Thursday, August 21, 2014

But CPS has selective enrollment public schools that skew the results...



But CPS has selective enrollment schools that skew the results.  What happens when you remove these schools from the analysis?
  • The Sun-Times analysis did not include selective enrollment schools.
  • I remove them from my analysis when I eliminated all high attainment public and charter schools from the analysis (see note below). In that analysis the public school growth percentile number was 64 while the charter growth percentile was 29.
  • The assumption behind the question about selective enrollment schools is not correct, and it's one of the main misinterpretations of NWEA growth data. I hear it every time I talk about MAP data. Selective schools' growth percentiles are calculated against other schools that got the same growth percentile in the first administration of the test.  Put simply, their percentiles are generated by comparing them to other schools across the U.S. with equally high performing students. It answers the question, "How much growth did they get compared to other high performing schools?"  For example one of CPS's selective academic centers has the highest average attainment in Chicago.  However, their growth percentile is only 76, which ranks 143rd in the district.  Another selective school--has the 35th highest math attainment score in the city but is at the 2nd growth percentile, one of the worst in the district, ranking 473rd out of 490.  CPS recently amended its performance policy to protect the mayor's prized selective enrollment schools from the embarrassment their low growth numbers would cause them if they were evaluated the same way neighborhood schools are.
  • The MAP "growth" measure is as as close to an apples-to-apples comparison as is available, so there is no need to remove any type of school from the analysis. Still, the Sun-Times removed them anyway and charter schools still feel far short of public neighborhood schools in terms of fostering academic growth in their students.

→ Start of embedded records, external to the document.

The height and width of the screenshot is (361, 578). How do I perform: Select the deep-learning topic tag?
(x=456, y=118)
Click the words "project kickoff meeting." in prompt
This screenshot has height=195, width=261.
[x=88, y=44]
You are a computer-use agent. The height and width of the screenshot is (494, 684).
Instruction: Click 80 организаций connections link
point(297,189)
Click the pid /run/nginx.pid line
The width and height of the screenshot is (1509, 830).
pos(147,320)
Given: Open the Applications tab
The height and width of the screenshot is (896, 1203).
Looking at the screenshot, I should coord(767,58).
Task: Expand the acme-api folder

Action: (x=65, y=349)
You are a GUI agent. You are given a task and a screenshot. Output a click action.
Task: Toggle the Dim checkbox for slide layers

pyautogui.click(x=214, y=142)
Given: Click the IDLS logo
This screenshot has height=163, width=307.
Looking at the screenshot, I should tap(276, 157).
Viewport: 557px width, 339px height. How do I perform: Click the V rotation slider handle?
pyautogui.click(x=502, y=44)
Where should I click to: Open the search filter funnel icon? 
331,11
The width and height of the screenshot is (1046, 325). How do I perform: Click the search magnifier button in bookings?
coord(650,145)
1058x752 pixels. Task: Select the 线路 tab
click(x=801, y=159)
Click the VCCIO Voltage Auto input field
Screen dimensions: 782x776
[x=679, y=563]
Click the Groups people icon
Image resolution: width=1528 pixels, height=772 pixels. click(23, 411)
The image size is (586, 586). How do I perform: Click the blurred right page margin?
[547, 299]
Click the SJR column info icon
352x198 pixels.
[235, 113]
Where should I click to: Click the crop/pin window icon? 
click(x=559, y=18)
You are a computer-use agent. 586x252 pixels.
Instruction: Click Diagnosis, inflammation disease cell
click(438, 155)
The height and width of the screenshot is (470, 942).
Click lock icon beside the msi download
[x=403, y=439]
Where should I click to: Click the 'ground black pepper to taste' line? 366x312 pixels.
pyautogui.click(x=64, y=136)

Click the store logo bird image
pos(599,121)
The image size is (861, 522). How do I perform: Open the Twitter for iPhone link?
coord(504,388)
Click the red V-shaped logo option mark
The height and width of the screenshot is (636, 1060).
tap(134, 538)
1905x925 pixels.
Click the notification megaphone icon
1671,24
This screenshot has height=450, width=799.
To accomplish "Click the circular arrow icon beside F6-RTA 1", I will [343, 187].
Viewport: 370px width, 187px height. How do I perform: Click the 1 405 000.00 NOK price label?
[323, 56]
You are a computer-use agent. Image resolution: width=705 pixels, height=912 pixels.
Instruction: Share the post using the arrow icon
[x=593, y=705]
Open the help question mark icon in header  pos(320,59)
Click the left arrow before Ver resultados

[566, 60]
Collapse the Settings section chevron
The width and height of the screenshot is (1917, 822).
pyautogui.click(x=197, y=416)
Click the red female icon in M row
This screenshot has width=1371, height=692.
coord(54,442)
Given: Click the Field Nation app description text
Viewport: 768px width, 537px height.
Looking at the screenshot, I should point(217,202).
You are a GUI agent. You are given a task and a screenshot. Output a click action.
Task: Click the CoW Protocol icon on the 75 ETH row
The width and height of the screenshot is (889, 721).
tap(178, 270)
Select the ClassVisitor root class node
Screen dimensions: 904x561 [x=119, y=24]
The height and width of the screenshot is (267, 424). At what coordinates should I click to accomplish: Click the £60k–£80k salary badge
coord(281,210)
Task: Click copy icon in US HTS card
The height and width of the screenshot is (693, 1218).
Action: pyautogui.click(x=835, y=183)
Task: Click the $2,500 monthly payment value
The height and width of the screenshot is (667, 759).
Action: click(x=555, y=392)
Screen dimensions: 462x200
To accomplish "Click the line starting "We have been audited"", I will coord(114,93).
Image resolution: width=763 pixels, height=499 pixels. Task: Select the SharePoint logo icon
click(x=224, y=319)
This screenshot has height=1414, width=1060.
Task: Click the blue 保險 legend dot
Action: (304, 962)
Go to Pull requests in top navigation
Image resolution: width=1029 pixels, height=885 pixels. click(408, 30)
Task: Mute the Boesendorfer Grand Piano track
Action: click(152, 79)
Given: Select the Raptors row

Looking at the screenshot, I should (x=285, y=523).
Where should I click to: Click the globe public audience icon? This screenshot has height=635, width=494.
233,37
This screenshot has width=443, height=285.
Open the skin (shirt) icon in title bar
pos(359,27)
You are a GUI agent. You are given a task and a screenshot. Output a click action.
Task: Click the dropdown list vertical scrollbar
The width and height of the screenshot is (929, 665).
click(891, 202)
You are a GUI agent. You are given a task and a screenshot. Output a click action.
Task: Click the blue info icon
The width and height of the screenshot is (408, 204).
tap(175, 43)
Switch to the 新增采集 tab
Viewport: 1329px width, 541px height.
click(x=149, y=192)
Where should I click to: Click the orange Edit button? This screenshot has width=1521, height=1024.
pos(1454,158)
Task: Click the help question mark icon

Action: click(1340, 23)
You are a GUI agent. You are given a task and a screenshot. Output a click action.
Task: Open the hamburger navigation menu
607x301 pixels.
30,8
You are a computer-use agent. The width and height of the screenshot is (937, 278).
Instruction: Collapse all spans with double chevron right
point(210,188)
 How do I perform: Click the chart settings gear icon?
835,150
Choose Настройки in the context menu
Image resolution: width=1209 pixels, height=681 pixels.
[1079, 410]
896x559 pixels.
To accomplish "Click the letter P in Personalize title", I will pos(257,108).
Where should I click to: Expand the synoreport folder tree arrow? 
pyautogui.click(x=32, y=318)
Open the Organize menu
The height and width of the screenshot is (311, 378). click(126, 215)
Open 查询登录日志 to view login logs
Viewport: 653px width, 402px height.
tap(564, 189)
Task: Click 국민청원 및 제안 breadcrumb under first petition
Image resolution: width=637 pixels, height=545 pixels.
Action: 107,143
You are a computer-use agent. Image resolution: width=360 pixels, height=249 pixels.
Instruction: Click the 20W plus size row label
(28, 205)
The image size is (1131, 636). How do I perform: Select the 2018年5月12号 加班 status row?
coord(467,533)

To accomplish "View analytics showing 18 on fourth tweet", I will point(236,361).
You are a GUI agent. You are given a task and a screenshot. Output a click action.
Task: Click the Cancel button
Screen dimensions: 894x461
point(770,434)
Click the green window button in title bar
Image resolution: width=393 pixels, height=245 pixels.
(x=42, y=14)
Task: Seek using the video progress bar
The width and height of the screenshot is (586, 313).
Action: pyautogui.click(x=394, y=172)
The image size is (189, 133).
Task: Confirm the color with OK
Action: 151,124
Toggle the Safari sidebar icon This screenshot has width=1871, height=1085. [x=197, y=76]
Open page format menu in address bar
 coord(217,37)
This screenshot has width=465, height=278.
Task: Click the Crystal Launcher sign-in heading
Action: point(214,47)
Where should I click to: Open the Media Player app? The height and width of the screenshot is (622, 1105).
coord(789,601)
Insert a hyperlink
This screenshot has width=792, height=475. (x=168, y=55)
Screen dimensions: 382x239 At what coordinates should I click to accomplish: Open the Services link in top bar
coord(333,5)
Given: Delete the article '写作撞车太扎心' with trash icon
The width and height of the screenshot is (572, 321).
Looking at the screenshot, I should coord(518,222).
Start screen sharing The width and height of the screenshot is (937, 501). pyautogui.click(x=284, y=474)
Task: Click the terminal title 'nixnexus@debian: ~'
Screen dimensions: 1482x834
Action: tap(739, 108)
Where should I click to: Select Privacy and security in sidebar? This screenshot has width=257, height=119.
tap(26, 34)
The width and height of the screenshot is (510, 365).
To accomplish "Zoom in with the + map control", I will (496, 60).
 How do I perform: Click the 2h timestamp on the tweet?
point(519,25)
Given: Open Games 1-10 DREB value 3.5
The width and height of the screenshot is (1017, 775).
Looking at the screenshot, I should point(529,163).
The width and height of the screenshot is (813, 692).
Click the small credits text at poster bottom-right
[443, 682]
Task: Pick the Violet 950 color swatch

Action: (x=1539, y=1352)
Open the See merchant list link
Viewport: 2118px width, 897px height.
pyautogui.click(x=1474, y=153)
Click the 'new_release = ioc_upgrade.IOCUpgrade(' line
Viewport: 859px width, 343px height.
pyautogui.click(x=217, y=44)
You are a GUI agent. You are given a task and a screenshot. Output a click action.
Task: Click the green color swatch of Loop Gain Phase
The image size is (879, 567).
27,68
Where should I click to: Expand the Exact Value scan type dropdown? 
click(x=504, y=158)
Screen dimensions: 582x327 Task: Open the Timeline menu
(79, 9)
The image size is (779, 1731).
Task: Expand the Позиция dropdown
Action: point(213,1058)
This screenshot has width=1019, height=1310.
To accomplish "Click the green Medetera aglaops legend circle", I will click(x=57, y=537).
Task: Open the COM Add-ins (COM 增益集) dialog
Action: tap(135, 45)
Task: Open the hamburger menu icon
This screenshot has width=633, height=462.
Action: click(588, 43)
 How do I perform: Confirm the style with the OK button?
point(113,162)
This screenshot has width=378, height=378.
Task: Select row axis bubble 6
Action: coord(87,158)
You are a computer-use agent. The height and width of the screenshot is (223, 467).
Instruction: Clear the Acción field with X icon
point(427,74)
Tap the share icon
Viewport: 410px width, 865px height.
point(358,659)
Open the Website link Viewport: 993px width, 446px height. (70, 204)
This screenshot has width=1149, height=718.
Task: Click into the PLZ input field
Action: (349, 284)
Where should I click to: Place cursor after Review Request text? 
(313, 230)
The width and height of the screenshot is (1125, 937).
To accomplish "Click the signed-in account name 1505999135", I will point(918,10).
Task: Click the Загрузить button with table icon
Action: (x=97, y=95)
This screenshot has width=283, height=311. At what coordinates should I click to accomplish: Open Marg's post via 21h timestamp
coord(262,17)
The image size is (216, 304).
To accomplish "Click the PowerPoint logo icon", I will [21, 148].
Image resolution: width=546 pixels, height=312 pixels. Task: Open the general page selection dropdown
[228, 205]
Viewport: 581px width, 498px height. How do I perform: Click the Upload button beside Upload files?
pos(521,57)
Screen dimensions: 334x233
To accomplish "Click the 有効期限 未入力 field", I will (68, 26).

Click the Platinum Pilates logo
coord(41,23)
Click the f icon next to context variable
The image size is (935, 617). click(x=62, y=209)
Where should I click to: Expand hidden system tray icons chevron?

Note:  I excluded schools that have 50% or more of their students scoring above average in attainment.  That ensured I was left with schools that served a predominantly low performing student body which obviously excluded all selective enrollment schools.  I did that by sorting the spreadsheet by the "% at/above national average" column and including only those schools whose percentage was below 50.  The CPS data specialist then processed those schools into CPS's "School Growth Calculator" to reach our findings.